Unfortunately the feedlot animals, fed a steady diet of grains to fatten them or increase milk production, that dominant the food supply in the US, is lower in CLA.

But, CLA supplements are industrial hydogenated fats, which some studies have found problematic in supplement form:

Diabetologia, 2004: Supplementation with trans10cis12-conjugated linoleic acid induces hyperproinsulinaemia in obese men: close association with impaired insulin sensitivity

In obese men, t10c12CLA induces hyperproinsulinaemia that is related to impaired insulin sensitivity, independently of changes in insulin concentrations. These results are of clinical interest, as hyperproinsulinaemia predicts diabetes and cardiovascular disease.

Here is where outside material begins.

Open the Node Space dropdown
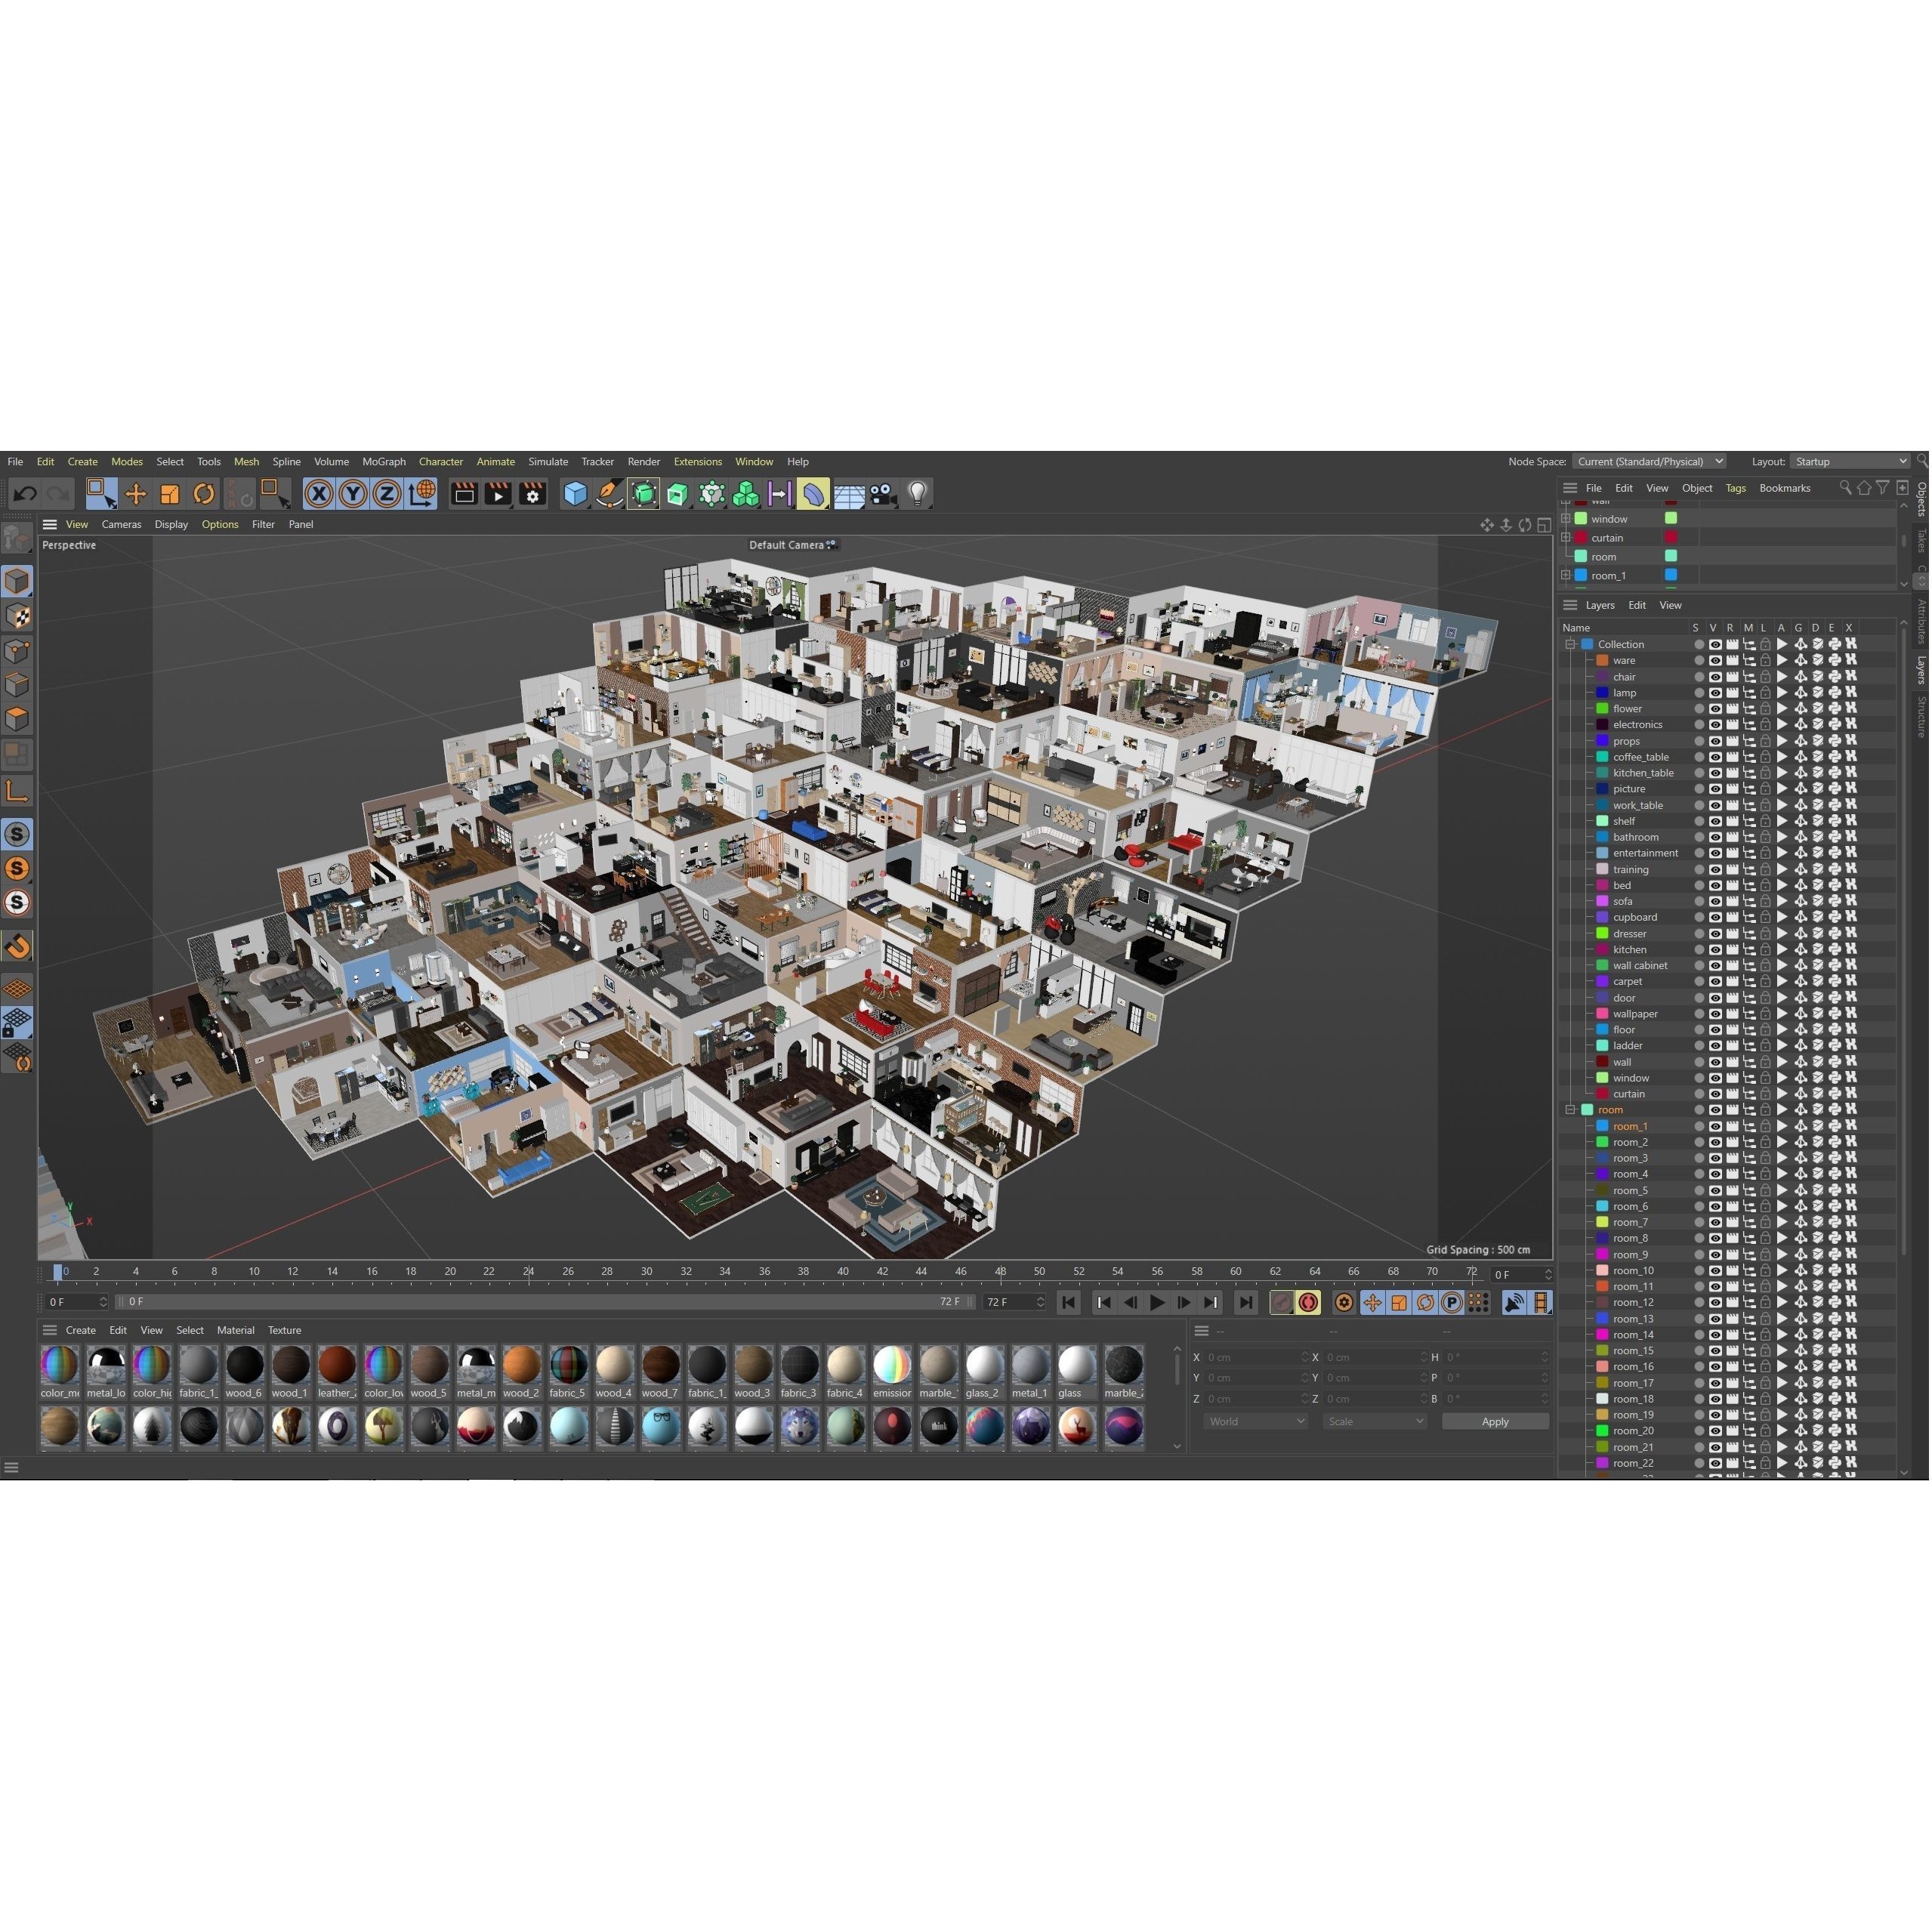tap(1650, 461)
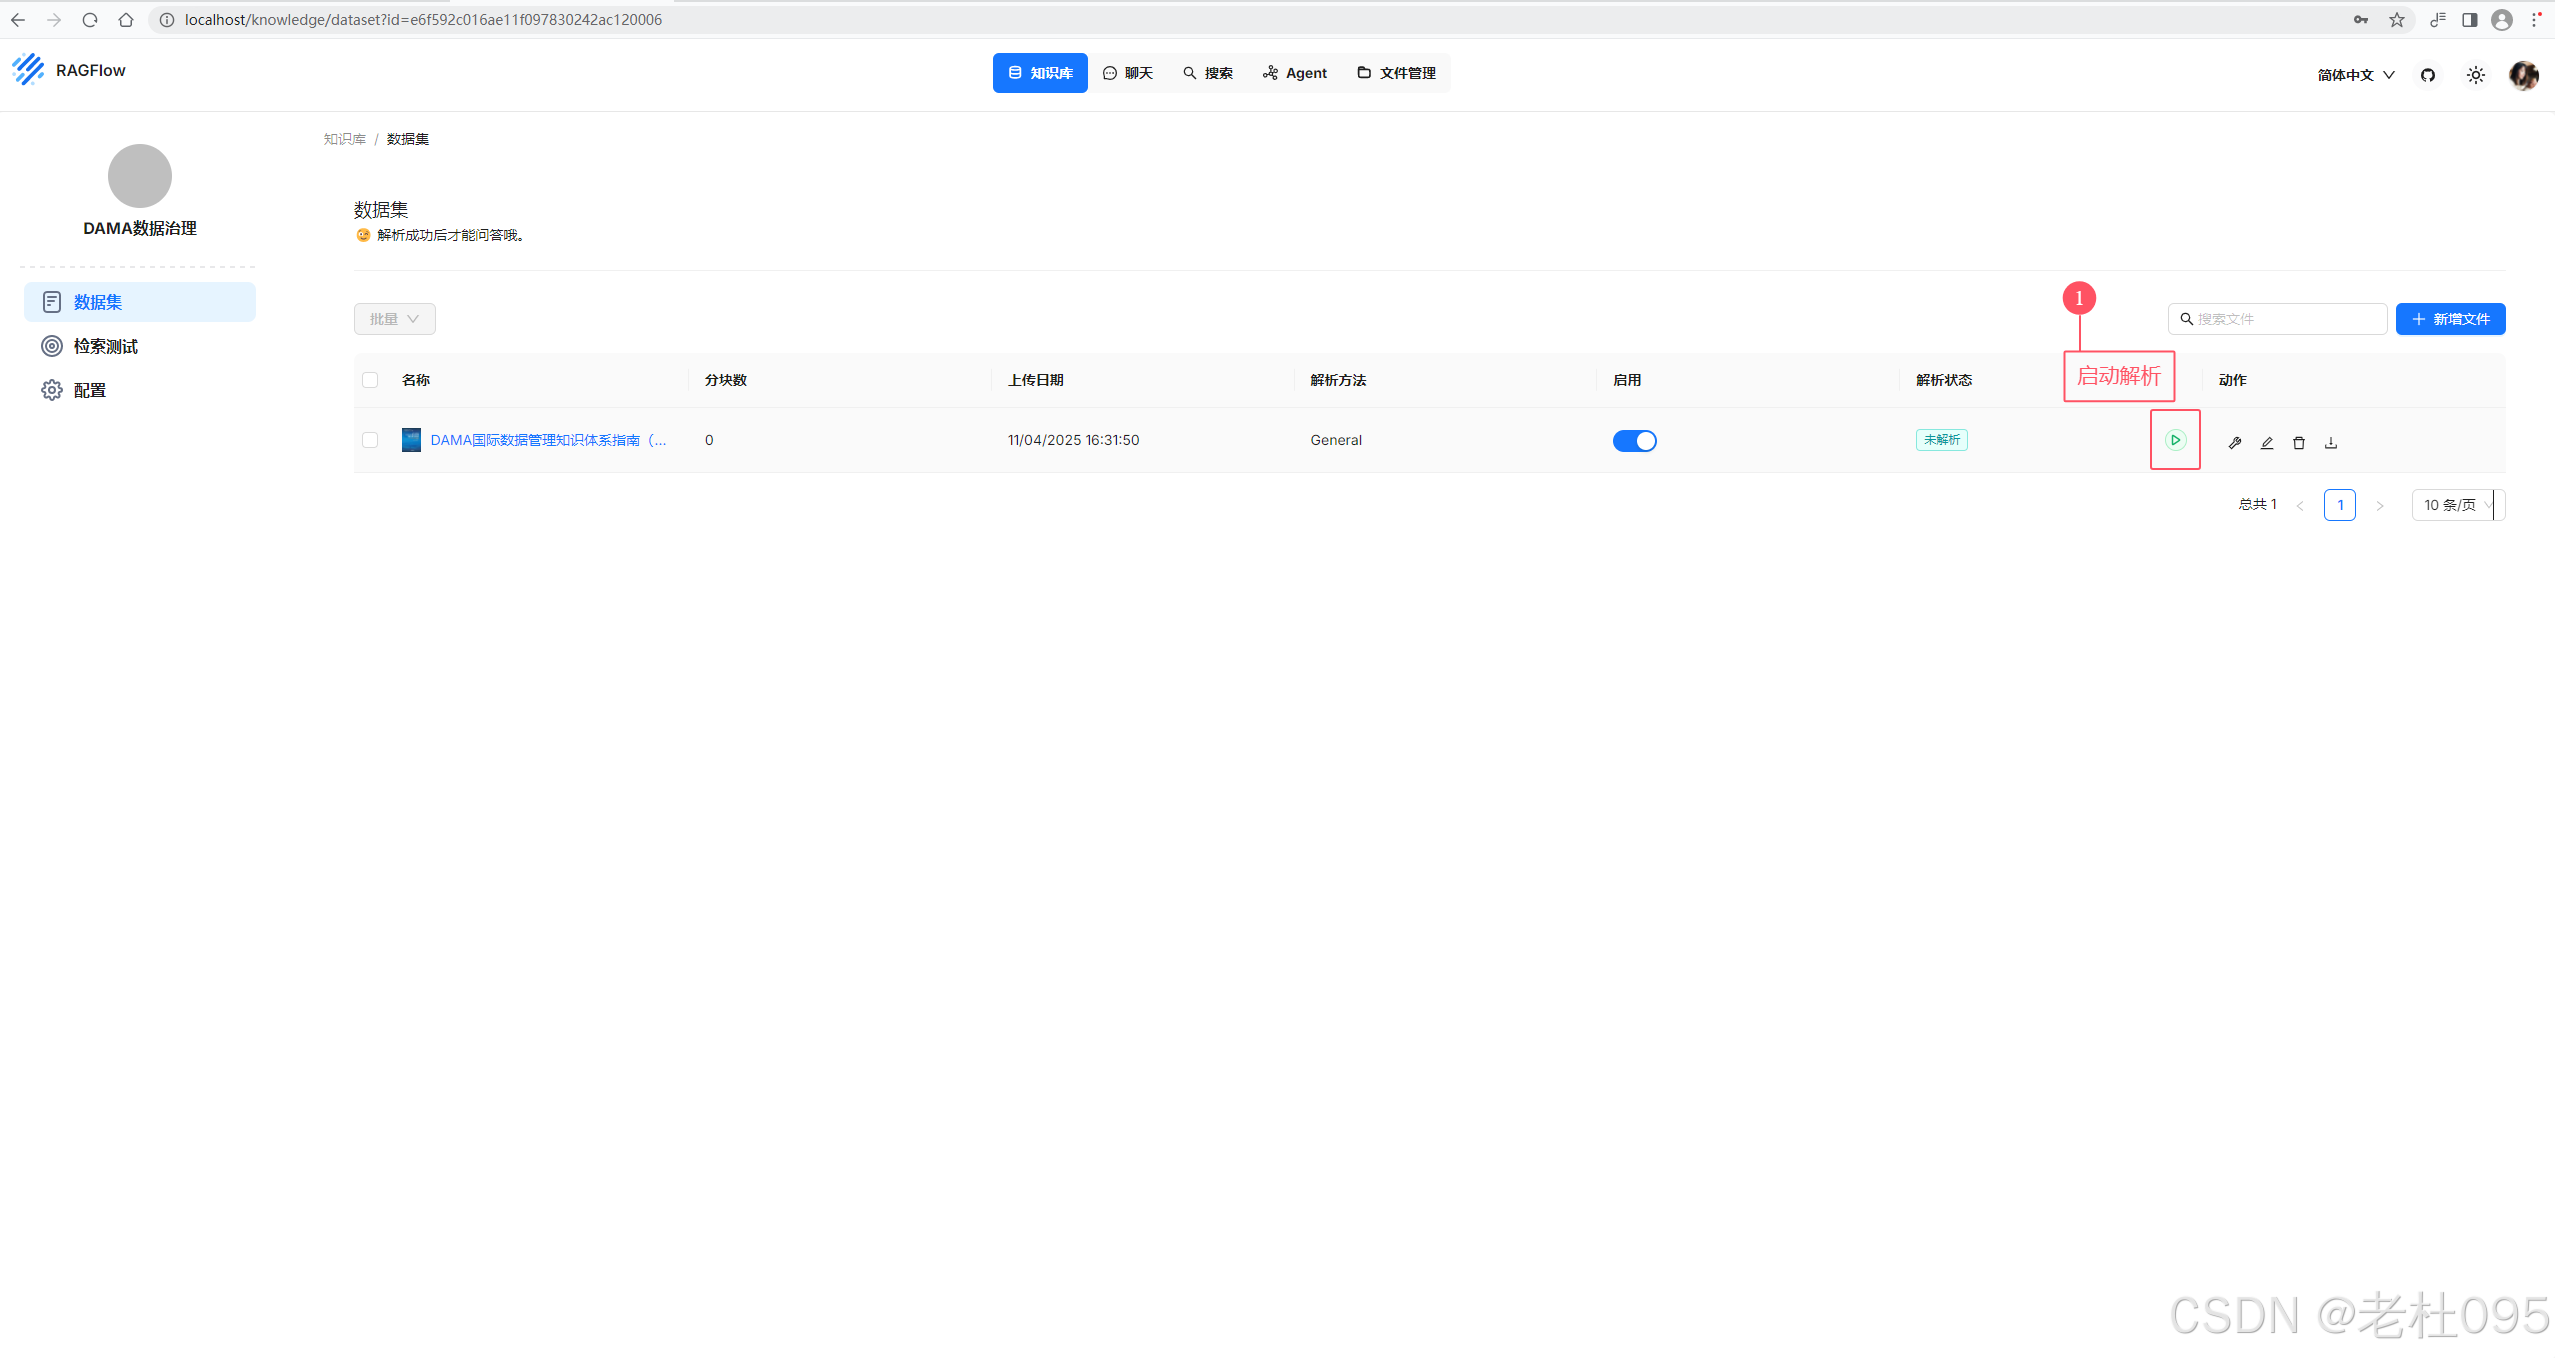The image size is (2555, 1358).
Task: Open 检索测试 in the sidebar
Action: pos(105,346)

The use of weight-loss supplements containing this fatty acid is worrying.

Journal of Lipids Reseach, 2003: Efficacy and safety of dietary supplements containing CLA for the treatment of obesity: evidence from animal and human studies

In this study, researchers found that CLA supplements decreased insulin sensitivty, raised fasting plasma glucose levels, and increased the concentration of C-reactive protein, a marker of inflammation and an independent predictor of cardiovascular risk. The authors also noted evidence that manmade CLA may produce enlargement of the liver and insulin resistence.

If you want to understand the process of making supplements of CLA, here is a patent to read from one company's process: United States Patent: 5554646


Ethylene glycol (1000 g) and 500 g potassium hydroxide (KOH) are put into a 4-neck round bottom flask (5000 ml). The flask is equipped with a mechanical stirrer, a thermometer, a reflux condenser, and a nitrogen inlet. (The nitrogen introduced in first run through two oxygen traps). Nitrogen is bubbled into the ethylene glycol and KOH mixture for 20 min and the temperature is then raised to C. 1000 g of linoleic acid, corn oil, or safflower oil is then introduced into the flask. The mixture is heated at C. under an inert atmosphere for 2.5 hours.

The reaction mixture is cooled to ambient conditions and 600 ml HCl is added to the mixture which is stirred for 15 min. The pH of the mixture is adjusted to pH 3.

Next, 200 ml of water is added into the mixture and stirred for 5 min. The mixture is transferred into a 4 L separatory funnel and extracted three times with 500-ml portions of hexane. The aqueous layer is drained and the combined hexane solution extracted with four 250-ml portions of 5% NaCl solution.

The hexane is washed 3 times with water. The hexane is transferred to a flask and the moisture in the hexane removed with anhydrous sodium sulfate (Na.sub.2 SO.sub.4). The hexane is filtered through Whatman paper into a clean 1000 ml round bottom flask and the hexane removed under vacuum with a rotoevaporator to obtain the CLA.

The CLA is stored in a dark bottle under argon at C. until time of use.

Personally, I don't recommend the use of CLA supplements. Nature has a very simple process - ruminent eats grass/forage rich with LA and its converted to CLA. No need to make it ourselves in a process of hydrogenation. Haven't we learned our lesson yet about processing oils?

Instead of spending money on these supplements, spend your money on quality grass-fed meats and dairy products.